WHAT IS NEEDED: The answer is the exact text of every line from the one that contains "Instruction: Open the" to the final line of the entries below, with pictures left out.

Stored data

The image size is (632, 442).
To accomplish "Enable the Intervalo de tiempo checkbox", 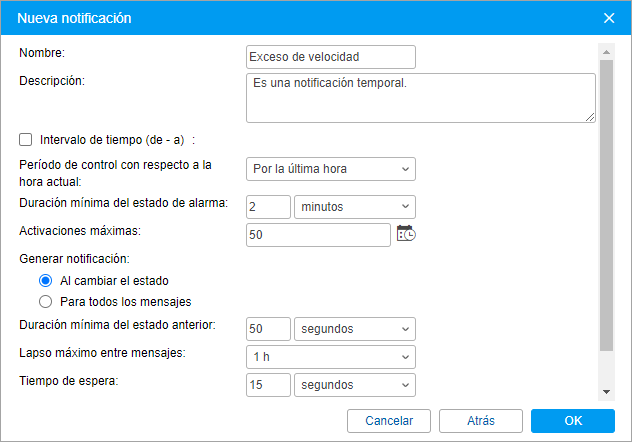I will click(x=26, y=139).
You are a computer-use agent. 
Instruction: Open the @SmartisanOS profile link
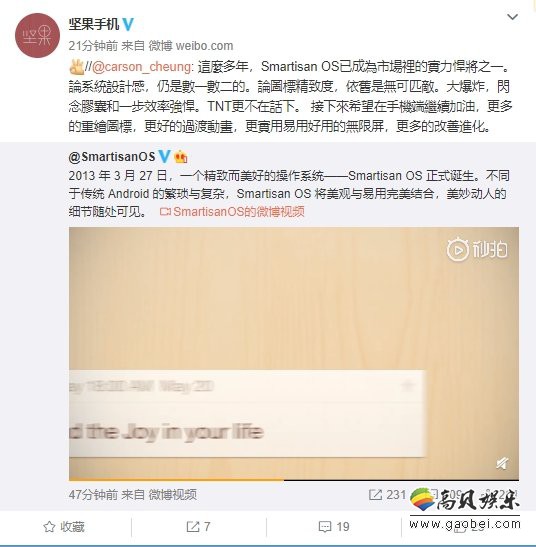112,157
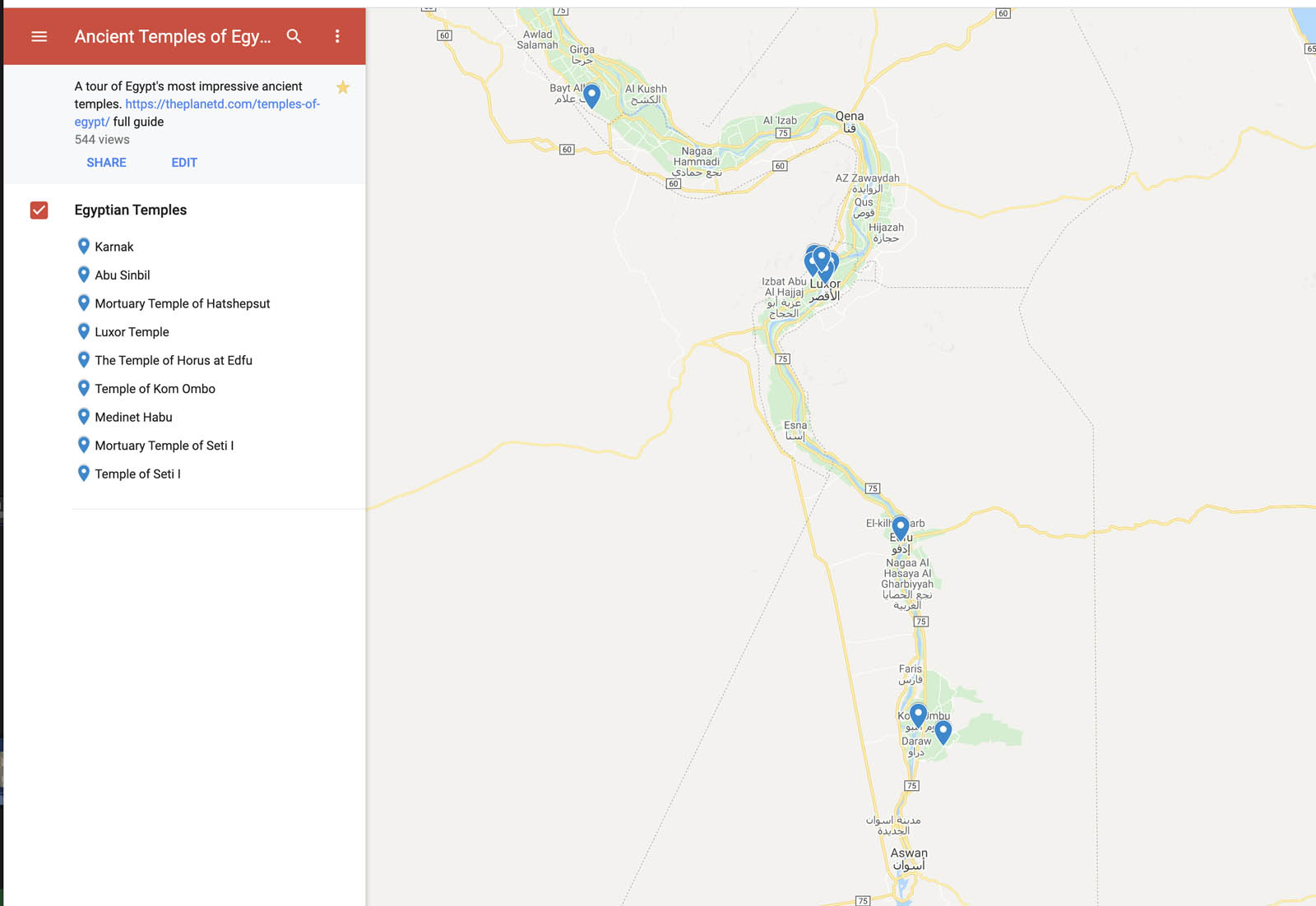Image resolution: width=1316 pixels, height=906 pixels.
Task: Click the Aswan city label on map
Action: [x=908, y=853]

RESPONSE TO THIS TASK:
Instruction: Open the @SmartisanOS profile link
112,157
Image resolution: width=1316 pixels, height=906 pixels.
Task: Click the Aswan city label on map
Action: [x=908, y=853]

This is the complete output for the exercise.